Selah sees Shepherd talking to a cop, the only other man, we surmise, that she
has seen. It is strange that she isn’t more intrigued by the sudden appearance
of a stranger; she doesn’t ask questions about where he came from. We assume
that the women all know about and reject the outside world. It is like knowing
that Canada is close by but choosing to live in the United States, believing it
to be better governed. We understand why Sarah is kept alive – as a reminder of
the price of transgression.
Selah learns more
from Sarah than from Shepherd about her mother, not how she lived but how she
died. As Sarah explains, Sarah’s mother was fine after giving birth, but then
she got an infection. Shepherd refused to take her to a hospital. So she passed
away. As the women march towards their unspecified destination, one of them
gives birth and, like the sheep, dies. Shepherd has her body burnt in a funeral
pyre. He wants to kill the child – a boy – too, but Sarah won’t let him. It is
implied that Shepherd rejects boys because they represent a challenge to him.

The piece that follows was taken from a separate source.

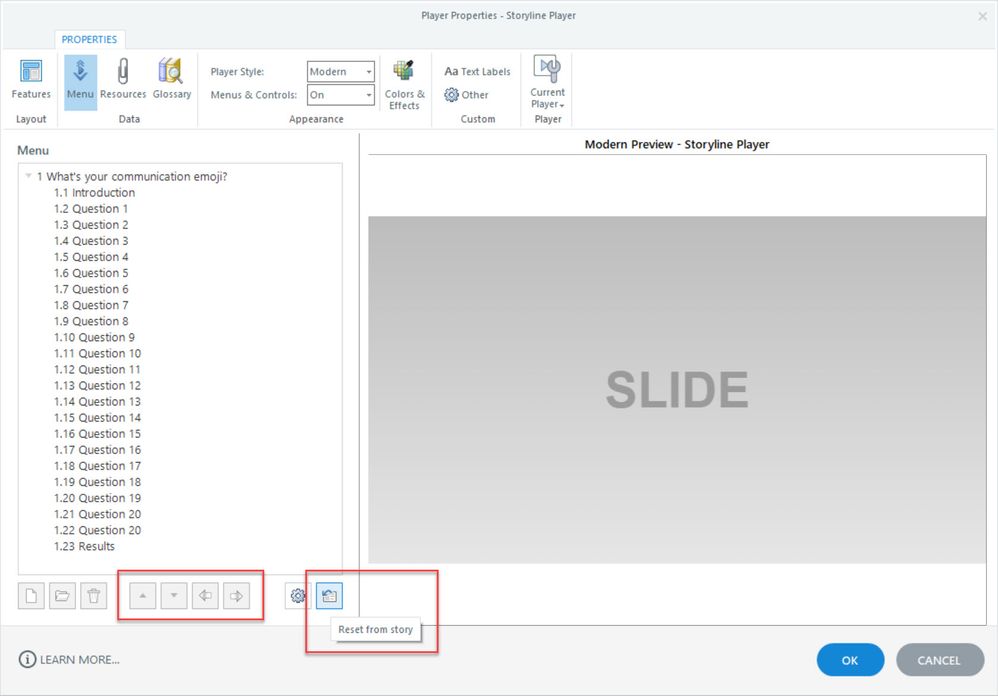The width and height of the screenshot is (998, 696).
Task: Open the Learn More link
Action: click(x=70, y=660)
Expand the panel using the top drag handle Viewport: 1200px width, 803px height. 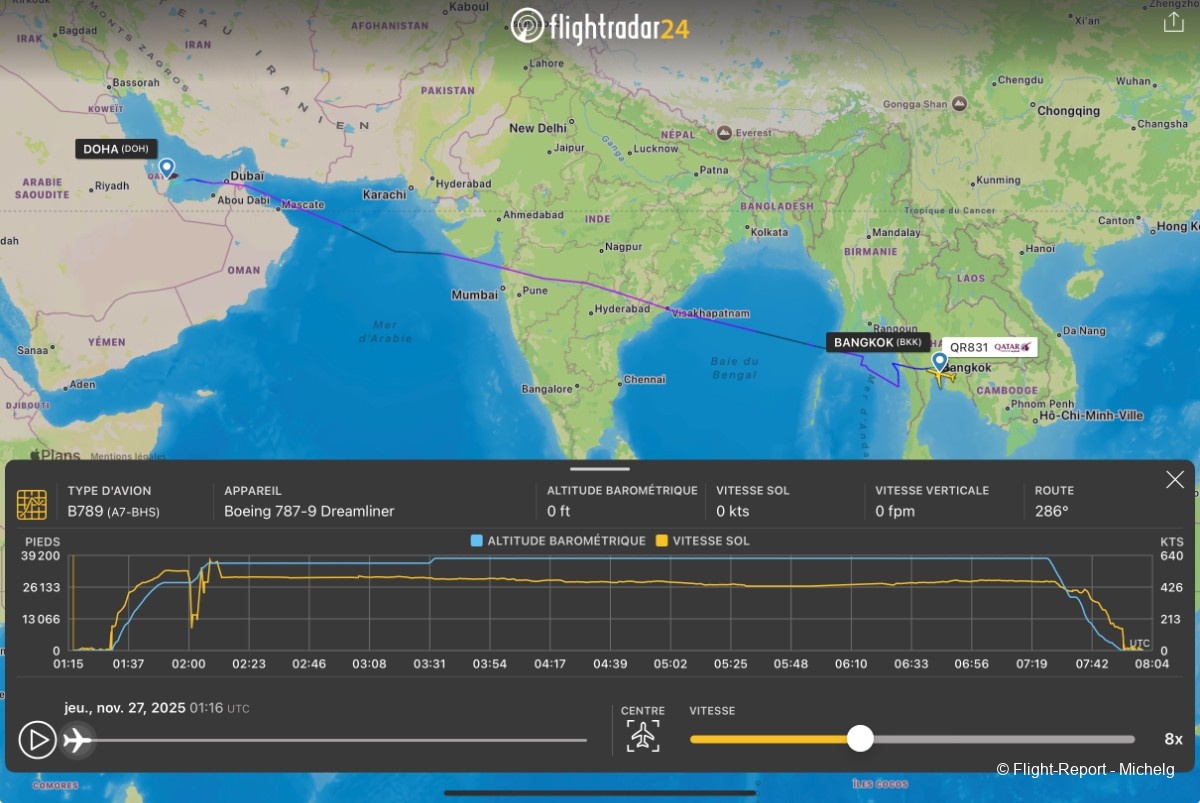pos(600,468)
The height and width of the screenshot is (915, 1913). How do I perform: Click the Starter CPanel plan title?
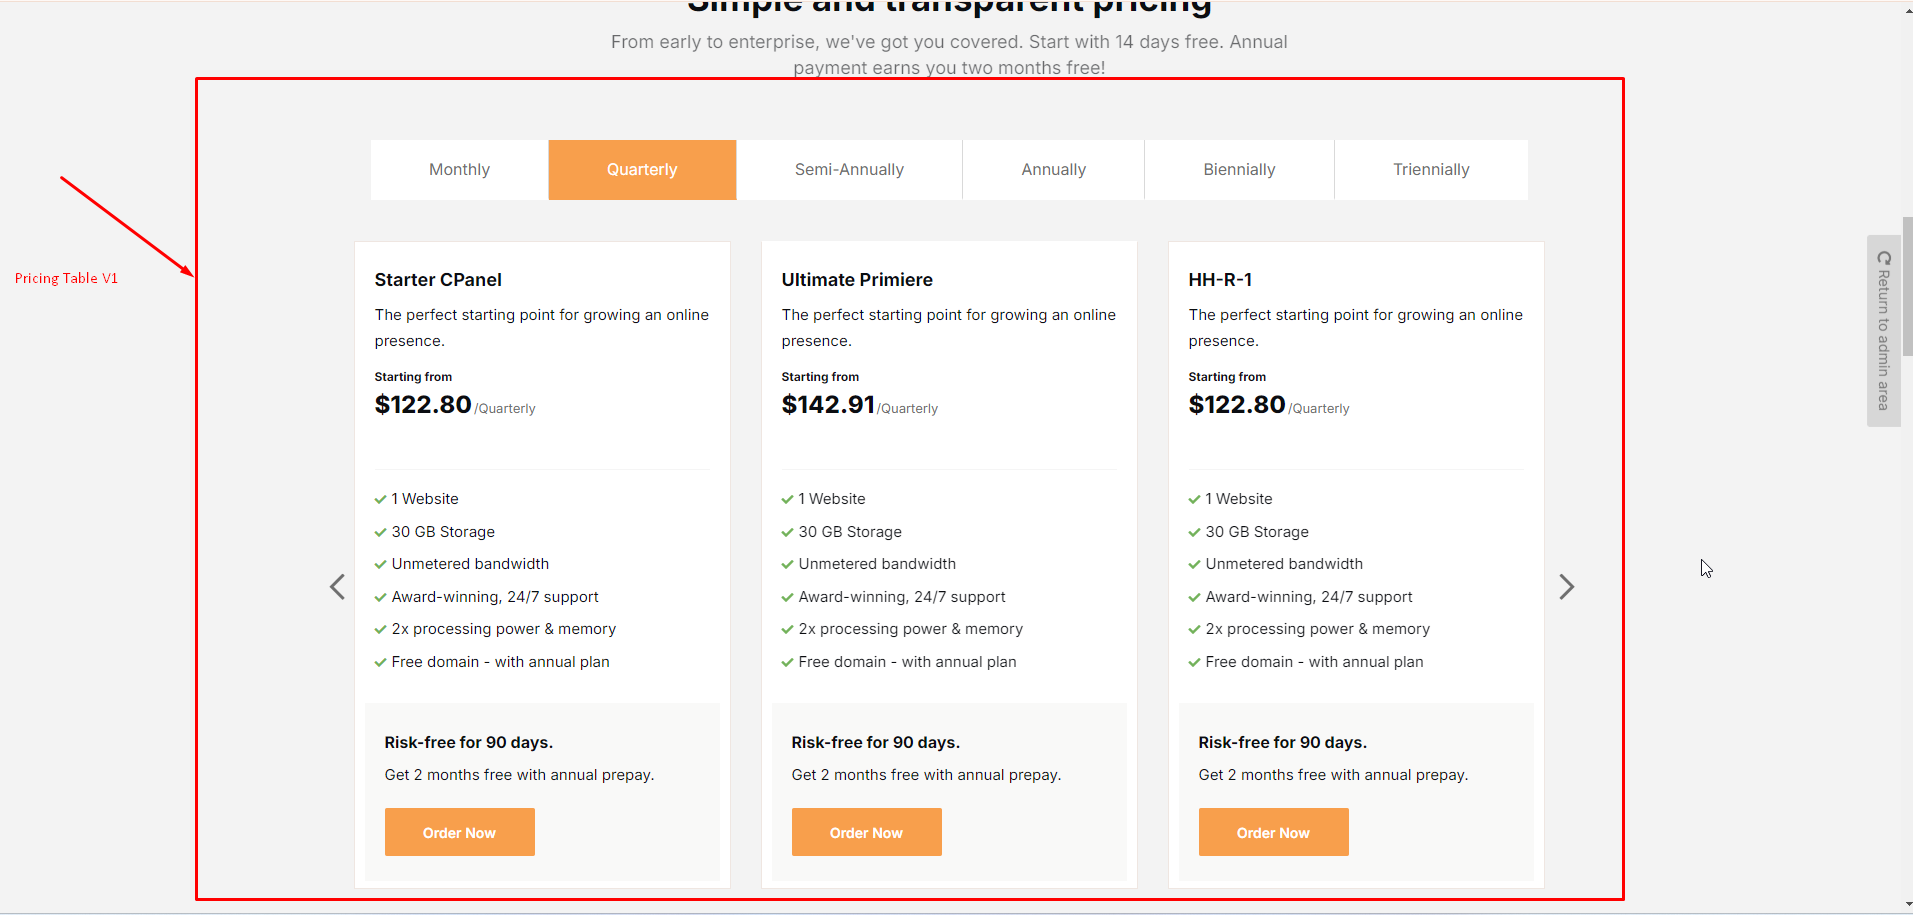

He wants to remain inseminator-in-chief. Sarah leaves the group, taking the boy
child with her, though unable to give it mother’s milk.
During their
journey, Selah stops at an abandoned house and becomes transfixed by a painting
of a landscape, the sole remaining decoration on the wall. The women ask if
they can settle at the house, but Shepherd declines, saying it is a ‘broken
thing’. Although Shepherd, by his own declaration, rescues women, he doesn’t
fix broken things. Instead, he wants to rid them from his sight; not that he
says that in so many words.
Finally they reach
their destination, which is the location in the painting. ‘Behold’, Shepherd
says to the women, ‘I give you Eden’. He baptises the women in the water. When
it is Selah’s turn, he holds her under the water for much longer than the others.

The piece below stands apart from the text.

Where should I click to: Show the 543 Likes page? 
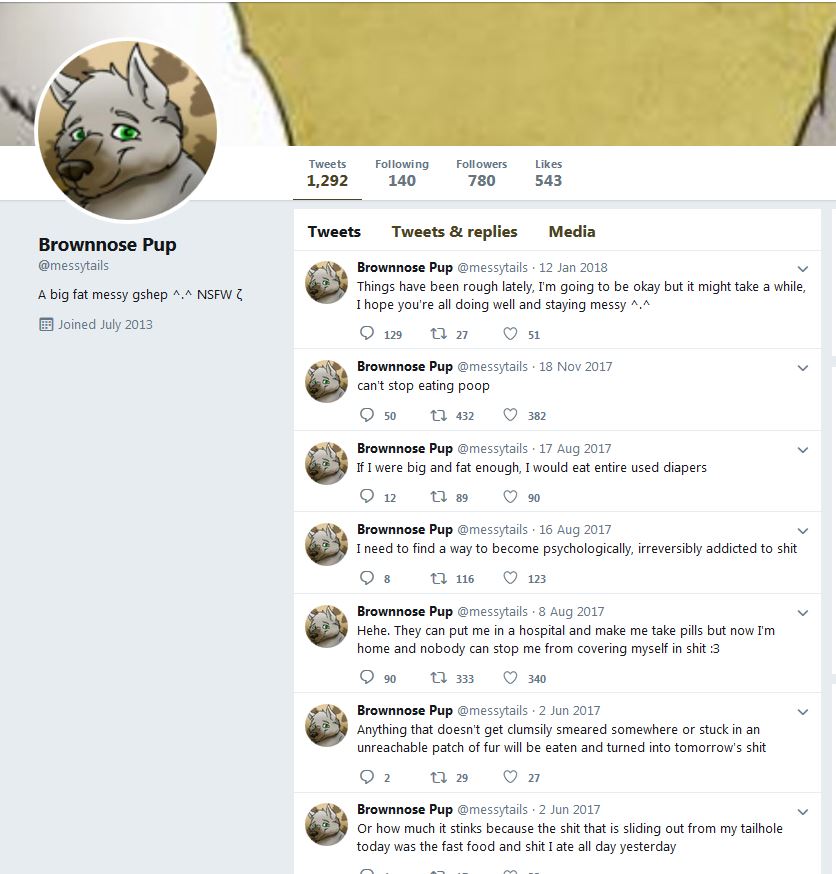(x=548, y=173)
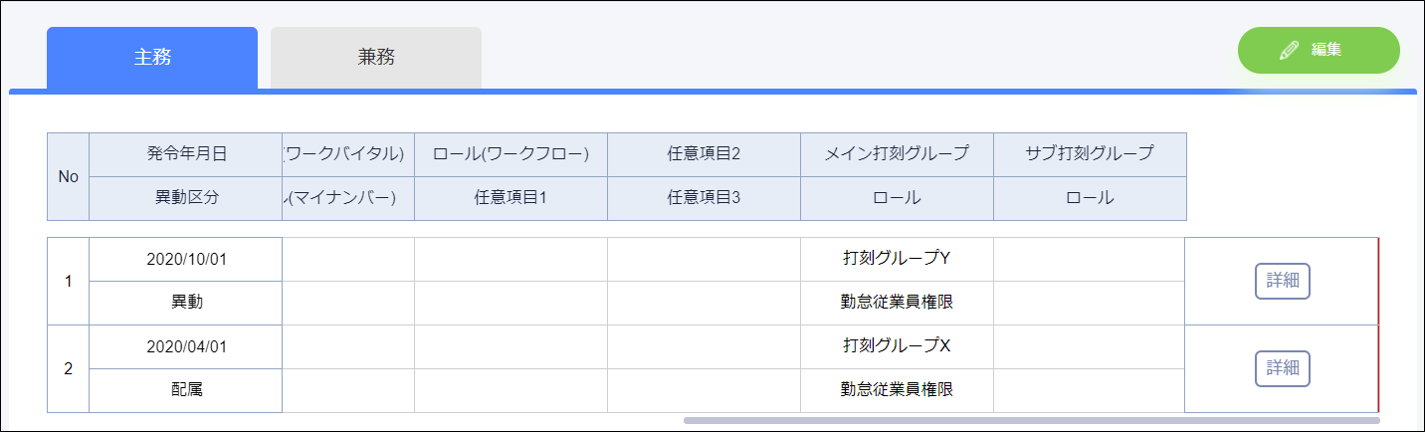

We return to the image at the start of the film.
There is a
flash-forward – or perhaps a dream – as the daughters all attack Shepherd (like
the women in The Beguiled). Then a revelation: the daughters awaken to
discover the wives have disappeared. ‘I did what had to be done,’ explains
Shepherd, at least according to his own definition. There is another flash
forward, two policemen getting out of their car to discover the bodies of the
wives at the river. Then they detect the lacerated, naked body of Shepherd,
strung up and left for dead. The daughters congregate at the waterfall. They
are happy.
Szumowska only shows
its aftermath of violence or the gesture of Shepherd kicking, not the victim
being punished (though we hear her screams). Violence is not aestheticized. The
film also includes a curious scene – suggesting a parallel world – of Selah in
a school uniform being driven (by her parents?) past the flock of women being
led by Shepherd. This isn’t your normal out-of-body experience where you see
yourself from afar. This is seeing yourself in a completely different social
situation. We read this as Selah imagining herself in the back of a car being
driven to her destination – not having to walk – in some other life. What Selah
sees (or imagines) is coloured by longing, though she does not see her mother
and does not imagine Shepherd telling her the story (which she must know) of
how they met.
The editor, Jaroslaw
Kaminski, also makes a major contribution with flash forwards. They anticipate
what the audience is thinking in that split-second of thinking it. Viewers –
and readers – always try to get ahead of the story; involved in the imagery or prose,
but simultaneously projecting ahead. The flash-forwards say, ‘I know what
you’re thinking and maybe you are right. Here you go’. Without flash-forwards,
when viewers wait to see their expectations eventually being met, they are
disappointed. When their expectations are met in the moment they are formed,
such disappointment is diffused. Szumowska can do this because the entire film
is fragmentary. The foreboding style, building a sense of menace, allows for
this.
It is significant
too that the surviving daughters don’t march back to civilization, although,
without a man, they are destined to die out. There is another way to live,
albeit for a finite period. Perhaps one of them, after a time, will search for
Sarah and the unnamed baby boy.
Reviewed on Wednesday 11 November 2020, streamed on MUBI.